Tabloid Komsomolskaya Pravda ran an article after the government reduced the punishment for spousal or child abuse from a criminal to a civil one, saying that women should be “proud of their bruises” from violent husbands, and arguing some evolutionary psychologists claim abused women are more likely to give birth to sons.
Ms Mitroshina devised the idea for the latest campaign and organised the initial photo shoots. A photo of herself on Instagram has accrued more than 400,000 likes.
Her post draws attention to the story of Olga Sadykova who was allegedly killed by her husband on 8 July in the village of Kumysnoye. The stabbing happened in front of her eight-year-old son, according to her family.
The Ministry of Internal Affairs of the Russian Federation said Ms Sadykova had previously reported her husband to the police. Officers started investigating him in June on suspicion of grievous bodily harm and making death threats.
“She would have been alive if we had had a domestic violence law,” Ms Mitroshina said in the post.
“Russia needs a federal bill on preventing domestic violence and helping those who suffered from it.

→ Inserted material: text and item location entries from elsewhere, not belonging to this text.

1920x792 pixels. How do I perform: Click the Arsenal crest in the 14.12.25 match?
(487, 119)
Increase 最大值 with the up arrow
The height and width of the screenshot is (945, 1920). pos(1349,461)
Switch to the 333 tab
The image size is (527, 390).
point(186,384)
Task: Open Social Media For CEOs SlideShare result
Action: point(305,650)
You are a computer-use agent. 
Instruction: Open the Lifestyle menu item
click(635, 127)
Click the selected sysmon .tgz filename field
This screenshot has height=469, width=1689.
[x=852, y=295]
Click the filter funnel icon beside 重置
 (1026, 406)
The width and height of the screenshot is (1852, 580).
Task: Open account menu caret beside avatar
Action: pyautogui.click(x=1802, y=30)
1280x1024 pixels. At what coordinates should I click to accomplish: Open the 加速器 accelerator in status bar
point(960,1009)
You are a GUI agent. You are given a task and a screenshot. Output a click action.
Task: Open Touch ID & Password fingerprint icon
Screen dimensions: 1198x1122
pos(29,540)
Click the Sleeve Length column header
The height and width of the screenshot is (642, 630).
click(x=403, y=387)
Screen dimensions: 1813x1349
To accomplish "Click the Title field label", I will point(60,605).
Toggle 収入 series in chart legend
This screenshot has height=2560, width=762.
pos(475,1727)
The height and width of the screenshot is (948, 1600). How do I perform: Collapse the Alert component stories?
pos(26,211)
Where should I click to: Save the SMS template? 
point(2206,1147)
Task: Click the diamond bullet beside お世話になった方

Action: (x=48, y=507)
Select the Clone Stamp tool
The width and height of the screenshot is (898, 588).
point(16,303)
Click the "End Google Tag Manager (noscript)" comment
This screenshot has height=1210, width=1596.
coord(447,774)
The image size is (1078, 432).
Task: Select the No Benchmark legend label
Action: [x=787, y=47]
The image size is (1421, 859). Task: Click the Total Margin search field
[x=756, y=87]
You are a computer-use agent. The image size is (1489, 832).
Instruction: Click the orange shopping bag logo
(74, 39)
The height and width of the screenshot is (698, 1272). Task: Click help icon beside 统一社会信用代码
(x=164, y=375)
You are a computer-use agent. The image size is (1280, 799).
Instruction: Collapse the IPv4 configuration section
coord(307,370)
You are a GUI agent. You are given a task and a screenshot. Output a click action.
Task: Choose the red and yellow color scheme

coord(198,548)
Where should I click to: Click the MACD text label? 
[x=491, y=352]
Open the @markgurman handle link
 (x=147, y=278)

There is a chance that it will be considered this autumn. For this to definitely happen, we need a maximum public outcry.”
Oxana Pushkina, a politician who is now working on a draft law against domestic violence, shared her post.
“The law on prevention of domestic violence is needed to make the number of such crimes as low as possible,” she told RT.
“The existing system of measures and law is not enough to protect the victim from the troublemaker.”
There has a been a rise in discussions around attitudes towards domestic abuse in Russia. Women in the country took to social media and held protests last month to raise awareness around the country’s poor track record of tackling violence and sexual assault against women.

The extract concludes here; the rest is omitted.